At the end of last year, the artificial intelligence infrastructure startup Crusoe was primarily focused on building data centers using fossil gas generation, with carbon capture and sequestration. In Abilene, Texas, for example, where the company is building a massive data center for OpenAI, backup power will be provided via a 300-megawatt gas plant.
But while the company’s biggest headlines in recent months continue to focus on gas, Crusoe has been quietly building an AI data center outside Reno where it will test a more nascent form of backup power: second life electric vehicle batteries.
Today the company unveiled a first-of-a-kind, off-grid modular data center for AI workloads, powered by a brand-new energy storage offering from the battery recycling company Redwood Materials.
Dubbed Redwood Energy, this new business line will repurpose EV battery packs and deploy them in a microgrid to firm up cheap renewable energy. That model, according to Redwood, is cheaper than anything currently on the market to power data centers, has lower emissions, and is significantly faster to deploy.
The data center, which is already online, is a one-MW proof-of-concept located on Redwood’s campus in Nevada. It features Crusoe’s modular data centers — branded “Crusoe Spark” — that the company manufactures in Colorado, Oklahoma, and Louisiana. Each individual unit is around the size of a shipping container, and includes power, cooling, and GPU racks.
The Nevada demonstration plant uses two Crusoe Spark units with NVIDIA A100s and B200s, and is powered by a 20-acre solar array. It’s backed up by 63 megawatt-hours of second life battery packs, covering another 10 or so acres.
According to Crusoe, it represents the largest solar-powered, off-grid data center in the world — and the world’s largest installation of second life batteries.
A new path for Redwood
The battery recycling industry has so far struggled to truly scale, in part because there just aren’t enough used batteries to go around.
Redwood, for one, says it receives around 20 gigawatt-hours of battery material annually. The company, founded by Tesla co-founder JB Straubel, has spent the last several years focused on supplying battery materials back into the EV manufacturing supply chain. It’s a closed-loop model that has allowed the company to capture value at both ends of the battery supply chain: by both charging companies to recycle their batteries, and selling battery materials back to manufacturers.
In 2023, Redwood received a conditional commitment for a $2 billion loan from the Department of Energy’s Loan Programs Office, to help fund the buildout of a gigafactory-scale battery materials campus in Nevada.
Redwood backed away from that loan in late 2024, opting to instead fund the project with private financing, citing growing financial strength after the company raised $2 billion and generated around $200 million in revenue. (Redwood told Axios earlier this year that it is eyeing up to 50% revenue growth this year.)
EV packs are Redwood’s fastest-growing input, the company said, and with the right diagnosis and repair, they can be repurposed, extending their life before they’re ultimately recycled.
The expansion into second life batteries for energy storage is a significant shift from the company’s current business model; the Reno project with Crusoe is Redwood’s first public announcement of its move into energy storage, and Redwood Energy’s first completed project, period.
But it comes as the AI and energy sectors are desperate for primary and backup power for data centers, particularly power that can come online fast and can scale quickly.
The company declined to share specifics regarding the types of battery packs deployed at that site, but confirmed the project includes a mix of batteries, connected and managed as a single system.
And while the company also declined to share specific cost data, they added that the cost of the Redwood Energy system is “substantially below” the end-to-end cost of new lithium-ion storage systems, including batteries, software, power electronics, and infrastructure. On top of that, Redwood’s solution offers developers a way to avoid import duties — a key cost in the current tariff landscape.

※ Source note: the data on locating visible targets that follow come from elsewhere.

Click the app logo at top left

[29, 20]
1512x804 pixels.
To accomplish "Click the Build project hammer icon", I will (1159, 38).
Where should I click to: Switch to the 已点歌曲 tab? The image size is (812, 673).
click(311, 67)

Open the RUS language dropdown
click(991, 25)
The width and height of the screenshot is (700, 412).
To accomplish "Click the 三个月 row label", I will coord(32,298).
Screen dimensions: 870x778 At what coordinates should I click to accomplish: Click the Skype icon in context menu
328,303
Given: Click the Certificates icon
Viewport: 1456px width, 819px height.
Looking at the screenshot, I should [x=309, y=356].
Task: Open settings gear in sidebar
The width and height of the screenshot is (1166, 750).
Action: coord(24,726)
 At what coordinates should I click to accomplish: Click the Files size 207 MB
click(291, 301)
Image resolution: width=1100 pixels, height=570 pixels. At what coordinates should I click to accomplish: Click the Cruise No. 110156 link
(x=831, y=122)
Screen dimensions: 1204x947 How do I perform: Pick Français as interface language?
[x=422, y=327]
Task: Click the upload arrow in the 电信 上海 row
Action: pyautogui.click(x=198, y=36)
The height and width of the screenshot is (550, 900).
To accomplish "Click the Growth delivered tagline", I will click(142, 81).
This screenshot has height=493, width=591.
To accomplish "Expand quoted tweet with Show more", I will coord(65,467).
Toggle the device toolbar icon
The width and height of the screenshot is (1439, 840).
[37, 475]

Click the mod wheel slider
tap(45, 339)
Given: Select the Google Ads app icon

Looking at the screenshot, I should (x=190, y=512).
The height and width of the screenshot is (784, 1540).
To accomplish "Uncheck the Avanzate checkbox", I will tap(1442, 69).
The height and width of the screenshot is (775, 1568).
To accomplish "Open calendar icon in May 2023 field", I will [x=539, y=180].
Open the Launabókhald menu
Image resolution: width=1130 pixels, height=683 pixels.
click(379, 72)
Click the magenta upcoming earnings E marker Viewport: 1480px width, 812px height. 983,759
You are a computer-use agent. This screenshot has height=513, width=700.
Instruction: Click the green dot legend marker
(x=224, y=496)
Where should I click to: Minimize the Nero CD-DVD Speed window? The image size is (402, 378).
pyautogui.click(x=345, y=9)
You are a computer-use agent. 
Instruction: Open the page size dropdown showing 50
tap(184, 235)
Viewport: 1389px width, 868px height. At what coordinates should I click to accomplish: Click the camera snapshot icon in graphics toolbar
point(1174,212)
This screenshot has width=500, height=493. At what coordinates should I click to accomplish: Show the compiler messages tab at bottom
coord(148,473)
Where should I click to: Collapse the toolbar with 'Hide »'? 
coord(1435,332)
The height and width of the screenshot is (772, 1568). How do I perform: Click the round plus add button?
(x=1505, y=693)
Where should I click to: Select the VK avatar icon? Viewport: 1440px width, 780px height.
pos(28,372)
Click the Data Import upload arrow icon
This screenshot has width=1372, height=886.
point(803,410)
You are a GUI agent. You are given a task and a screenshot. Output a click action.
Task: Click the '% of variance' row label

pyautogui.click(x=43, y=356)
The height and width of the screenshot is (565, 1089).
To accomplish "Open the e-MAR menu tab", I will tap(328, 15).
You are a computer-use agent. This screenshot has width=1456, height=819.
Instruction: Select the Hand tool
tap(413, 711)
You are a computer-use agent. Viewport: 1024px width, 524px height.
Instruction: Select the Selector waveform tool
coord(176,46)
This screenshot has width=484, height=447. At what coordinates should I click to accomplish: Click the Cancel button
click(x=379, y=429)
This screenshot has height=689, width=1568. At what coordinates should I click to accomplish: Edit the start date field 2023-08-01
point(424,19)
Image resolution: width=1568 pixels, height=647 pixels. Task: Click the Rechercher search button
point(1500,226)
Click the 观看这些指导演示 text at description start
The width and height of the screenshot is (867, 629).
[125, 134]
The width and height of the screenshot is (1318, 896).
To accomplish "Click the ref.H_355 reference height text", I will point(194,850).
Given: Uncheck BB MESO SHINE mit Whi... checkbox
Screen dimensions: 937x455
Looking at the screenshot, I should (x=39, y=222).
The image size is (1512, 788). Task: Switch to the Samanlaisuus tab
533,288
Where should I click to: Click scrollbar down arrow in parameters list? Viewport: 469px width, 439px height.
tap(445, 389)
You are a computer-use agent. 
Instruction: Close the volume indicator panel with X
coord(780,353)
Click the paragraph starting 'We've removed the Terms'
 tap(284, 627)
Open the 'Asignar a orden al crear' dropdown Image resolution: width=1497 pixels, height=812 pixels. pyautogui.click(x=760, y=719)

But cost of deployment aside, battery experts have generally expressed skepticism about the viability of second life batteries, at least at scale. That’s largely because it’s both expensive and challenging to evaluate old cells and be exact when measuring how well they will perform.
Redwood, for its part, is selling its systems as fixed-capacity storage, and “actively monitors pack health,” swapping out degraded packs as needed to ensure uptime, the company said. And while the time that each second life battery lasts may vary, the converters that link them last 15 years or more, making the overall system easy to maintain over time.
The company, which has been very quietly working on its energy offering behind the scenes, has over a GWh in its deployment pipeline, and expects another five GWh to be added in the coming year. It’s already designing projects that will use more than 100 MW of their storage solution — more than ten times the size of the Crusoe demonstration.
That said, Redwood’s solution is best suited for new build data centers, due to the physical space the deployments require. For those new builds, the company believes its model is particularly compelling as grid interconnection delays increase.
Editor’s note: This story was updated on July 29 to correct the first Redwood Energy microgrid’s capacity; it is 63 megawatt-hours, not 62.